The company’s major shareholders are domestic venture capitals and individual investors. Major institutional investors and business partners have either gone or reduced their investment.

Whiz Partners Inc. reports a large holding of 23.92% as of May 10, 2021. Previously its stake was 10.61% as of March 26, 2020. The company is an independent investment management company established in 2010 and is engaged in value-up and finance of listed companies, and hedge funds and private equities investment centering on healthcare. They say they have a high degree of expertise in healthcare PE. The shares of NanoCarrier are held in healthcare funds managed by Mr.Tomoyuki Fujisawa, a director and CIO. He was formerly a researcher at Takeda Pharmaceutical (4502)’s Pharmaceutical Research Division. Other investment include SymBio (4582), FRONTEO (2158), Kids Wellness (4584), CellSeed (7776), NanoDex (not listed), MEDINET (2370), Immunobiological Research Institute Co., Ltd. (antibody reagent development), Ribomic (4591), MEDRx (4586), Forte Bioscience (NASDAQ FBRS), WHILL Co., Ltd. (electric chair, not listed), etc. As mentioned above it is a shareholder of PrimRNA, which was jointly established with NanoCarrier in April 2020 to run development of RUNX1. PrimRNA is a non-consolidated subsidiary of NanoCarrier, whose shareholder stakes are not disclosed.

A venture capital named Incubation Platform for the University of Tokyo (IPC) owns 1.73%, and another venture capital Fast Track Initiative (FTI) owns 2.22%. FTI is an investor dedicated to biotech and health tech, with Dr. Tomohiro Anzai, Ph.D. in Life Sciences, as a representative partner. He went to the graduate school of the University of Tokyo, has experience in management consulting, and seems to have been involved in the management strategy and R&D strategy of biotechnology companies.

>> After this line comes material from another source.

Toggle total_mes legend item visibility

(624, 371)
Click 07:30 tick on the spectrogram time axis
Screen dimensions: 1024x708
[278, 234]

The investment of listed business companies has decreased significantly and is negligible. Shin-Etsu Chemical (4063) reduced its stake by 40% in 2020. Noritsu Koki (7744) also sold half of its stake in the same year, and Chugai Pharmaceutical (4519) sold all its stake.

According to the Shikiho, the foreign ownership ratio as of the end of March 2021 is 2.86%. Previously, JP Morgan Asset and Baillie Gifford were two major foreign institutional shareholders. Both have disposed of their positions from late 2020 to the present. JP owned 1.86 million shares and BG owned 1.23 million shares. This left few foreign institutional shareholders. State Street Global Advisors has been buying moderately over the last six months, but theirs is not a big position.